# Machine Learning Project Task 1:
Implementation of LeNet-5

In [None]:
# Load libraries
import pandas as pd
import numpy as np
from sklearn.model_selection import train_test_split
from sklearn.metrics import confusion_matrix,classification_report
from keras.utils.np_utils import to_categorical
from keras.models import Sequential
from keras.layers import Dense, Dropout, Flatten, Conv2D, MaxPool2D, BatchNormalization, AveragePooling2D
from keras.preprocessing.image import ImageDataGenerator
from keras.callbacks import LearningRateScheduler
from keras import regularizers
from keras.datasets import mnist 
import matplotlib.pyplot as plt
import seaborn as sns

In [None]:
# Load MNIST dataset from keras
(X_train, Y_train), (X_test, Y_test) = mnist.load_data()
rows, cols = 28, 28

# Reshape the data into a 4D Array
X_train = X_train.reshape(X_train.shape[0], rows, cols, 1)
X_test = X_test.reshape(X_test.shape[0], rows, cols, 1)

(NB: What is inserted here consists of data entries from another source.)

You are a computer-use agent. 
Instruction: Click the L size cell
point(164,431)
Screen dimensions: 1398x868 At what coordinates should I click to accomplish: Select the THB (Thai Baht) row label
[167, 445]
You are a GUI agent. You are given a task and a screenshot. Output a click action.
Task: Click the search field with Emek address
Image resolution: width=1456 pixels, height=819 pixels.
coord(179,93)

input_shape = (rows,cols,1) 

# Set type as float32 and normalize the values to [0,1]
X_train = X_train.astype('float32')
X_test = X_test.astype('float32')
X_train = X_train / 255.0
X_test = X_test / 255.0

# Transform labels to one hot encoding
Y_train = to_categorical(Y_train, 10)
Y_test = to_categorical(Y_test, 10)

In [None]:

# Preview images from MNIST dataset
plt.figure(figsize=(15,4.5))
for i in range(30):  
    plt.subplot(3, 10, i+1)
    plt.imshow(X_train[i].reshape((28,28)),cmap=plt.cm.binary)
    plt.axis('off')
plt.subplots_adjust(wspace=-0.1, hspace=-0.1)
plt.show()

In [None]:
# Building the LeNet-5 CNN model

# Define a sequential model
model = Sequential()

# C1 Convolution Layer
model.add(Conv2D(filters=6, strides=(1,1), kernel_size=(5,5), activation='relu', input_shape=(28, 28, 1)))

# S2 SubSampling Layer
model.add(AveragePooling2D(pool_size=(2,2), strides=(2,2)))

# C3 Convolution Layer
model.add(Conv2D(filters=6, strides=(1,1), kernel_size=(5,5), activation='relu'))

# S4 SubSampling Layer
model.add(AveragePooling2D(pool_size=(2,2), strides=(2,2)))

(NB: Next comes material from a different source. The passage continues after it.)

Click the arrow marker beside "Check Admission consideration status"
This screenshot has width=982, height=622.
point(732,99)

# C5 Fully Connected Layer
model.add(Dense(units=120, activation='relu'))

# Flatten the output so that we can connect it with the fully connected layers by converting it into a 1D Array
model.add(Flatten())

# FC6 Fully Connected Layers
model.add(Dense(units=84, activation='relu'))

# Output Layer
model.add(Dense(units=10, activation='softmax'))

# Compile the Model
model.compile(optimizer="adam", loss="categorical_crossentropy", metrics=["accuracy"])

In [None]:

# Decrease learning rate each epoch
annealer = LearningRateScheduler(lambda x: 1e-3 * 0.95 ** x)

# set epochs
history = [0] * 1
epochs = 25

# Split the data into training and validation sets
X_train2, X_val2, Y_train2, Y_val2 = train_test_split(X_train, Y_train, test_size=0.1)
X_train2, X_test2, Y_train2, Y_test2 = train_test_split(X_train2, Y_train2, test_size=0.01)

In [None]:
# Train the model using fit method
history = model.fit(x=X_train2, y=Y_train2, batch_size=64, epochs=epochs, validation_data=(X_val2, Y_val2), callbacks=[annealer], verbose=2)

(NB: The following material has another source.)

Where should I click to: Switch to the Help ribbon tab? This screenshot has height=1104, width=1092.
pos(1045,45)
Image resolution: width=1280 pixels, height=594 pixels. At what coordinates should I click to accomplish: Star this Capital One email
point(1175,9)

# Print training and validation accuracy
print("CNN {0:d}: Epochs={1:d}, Train accuracy={2:.5f}, Validation accuracy={3:.5f}".format(
    1, epochs, max(history.history['accuracy']), max(history.history['val_accuracy'])))

In [None]:
# Plot training and validation accuracy per epoch
def show_final_history(history):
        fig, ax = plt.subplots(1, 2, figsize=(24,8))
        ax[0].set_title('Loss rate over epochs')
        ax[0].plot(history.epoch, history.history["loss"], label="Training loss")
        ax[0].plot(history.epoch, history.history["val_loss"], label="Validation loss")
        ax[0].set_xlabel('Epoch')
        ax[0].set_ylabel('Loss (%)')
        ax[1].set_title('Accuracy over epochs')
        ax[1].plot(history.epoch, history.history["accuracy"], label="Training accuracy")
        ax[1].plot(history.epoch, history.history["val_accuracy"], label="Validation accuracy")
        ax[1].set_xlabel('Epoch')
        ax[1].set_ylabel('Accuracy (%)')
        ax[0].legend()
        ax[1].legend()

show_final_history(history)


In [None]:
# Use model to make predictions on test data
results = np.zeros( (X_test.shape[0],10) ) 

results = model.predict(X_test)
results = np.argmax(results,axis = 1)
results = pd.Series(results,name="Label")

In [None]:
# Display predicitions and input data
plt.figure(figsize=(15,6))
for i in range(40):  
    plt.subplot(4, 10, i+1)
    plt.imshow(X_test[i].reshape((28,28)),cmap=plt.cm.binary)
    plt.title("Prediction: %d" % results[i],y=0.9)
    plt.axis('off')
plt.subplots_adjust(wspace=0.3, hspace=-0.1)
plt.show()

In [None]:
#Confusion Matrix
#create array for actual and predicted labels

#predictions for validation data
results2 = model.predict(X_val2)
results2 = np.argmax(results2,axis = 1)
results2 = pd.Series(results2,name="Label")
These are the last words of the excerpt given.